╭─ Material to process

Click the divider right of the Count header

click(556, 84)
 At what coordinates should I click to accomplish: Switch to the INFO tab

╰─
╭─ Material to process

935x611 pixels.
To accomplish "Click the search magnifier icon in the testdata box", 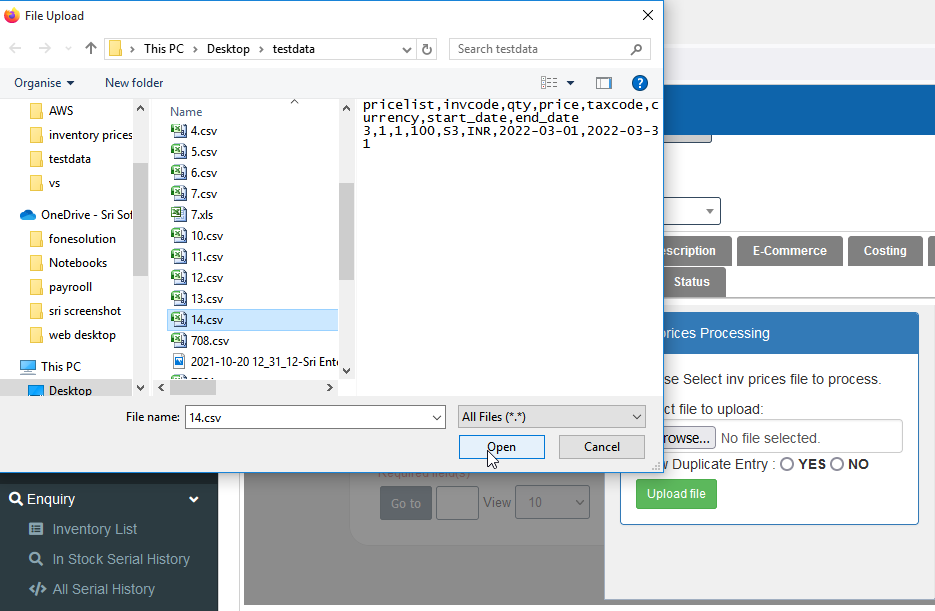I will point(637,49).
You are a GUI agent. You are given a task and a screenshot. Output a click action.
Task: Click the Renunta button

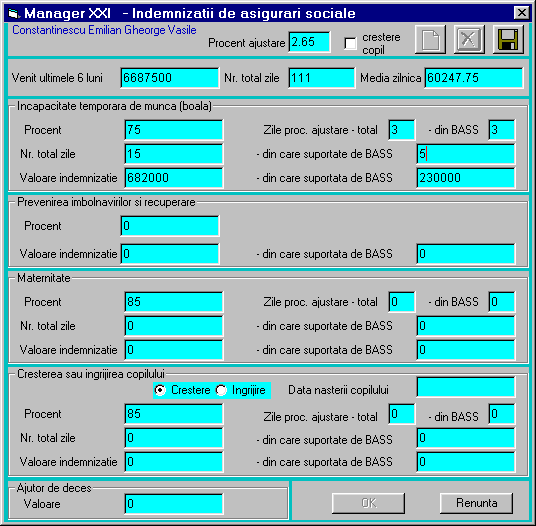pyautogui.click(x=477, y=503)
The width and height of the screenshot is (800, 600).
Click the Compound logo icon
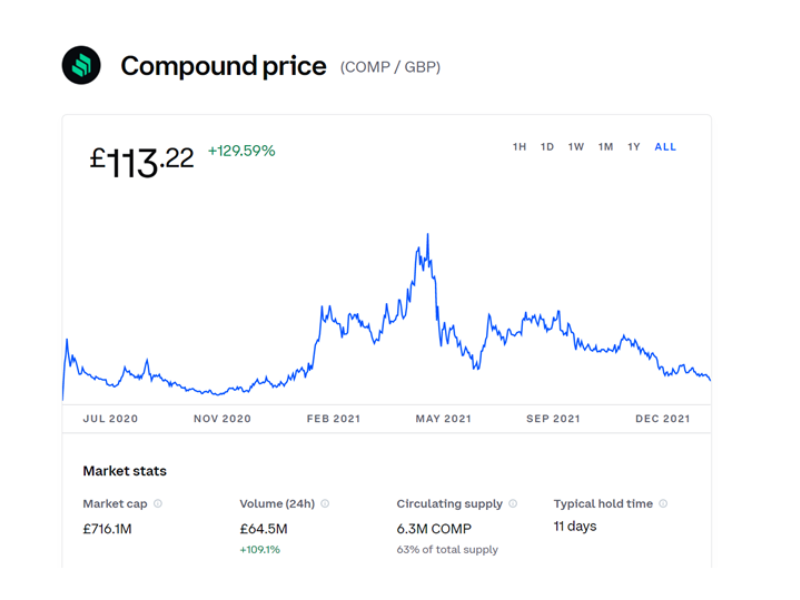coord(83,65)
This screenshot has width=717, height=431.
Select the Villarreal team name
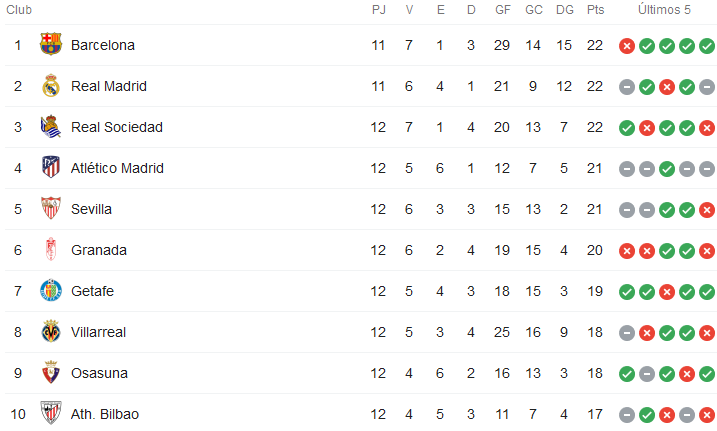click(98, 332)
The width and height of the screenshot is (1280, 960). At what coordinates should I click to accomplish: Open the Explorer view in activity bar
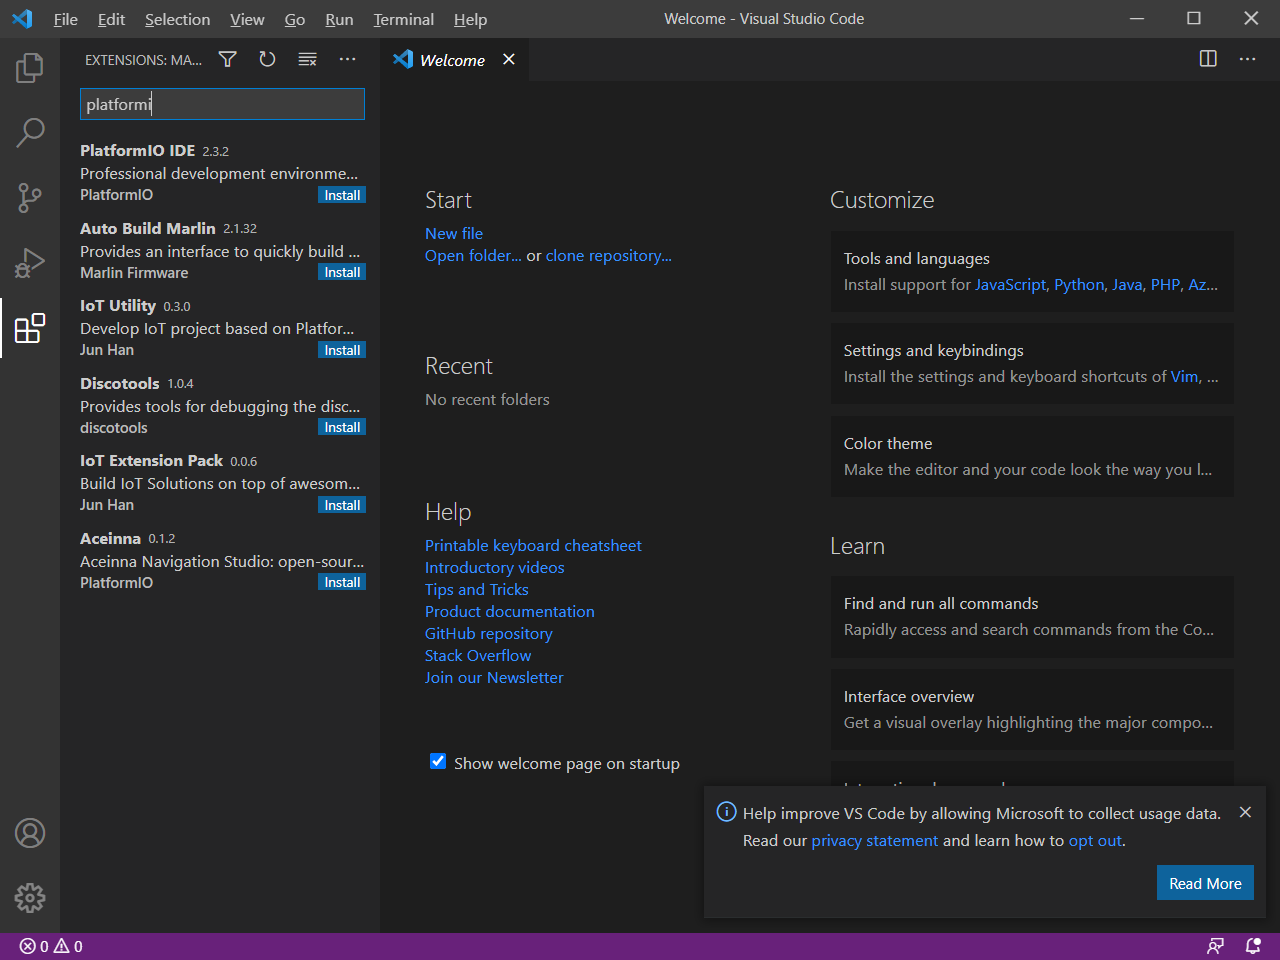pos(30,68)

╰─

#### Task details
Give the records starting at the line containing "You are a GUI" and ending at the line containing "coord(83,65)" as a two-column CSV with the columns input and output, one row per record holding its text and its answer, each in a single quoted field with line breaks turned into spaces. Leave the pictures out.

#### Answer to the task
input,output
"You are a GUI agent. You are given a task and a screenshot. Output a click action. Task: Click the Renunta button","pyautogui.click(x=477, y=503)"
"The width and height of the screenshot is (800, 600). Click the Compound logo icon","coord(83,65)"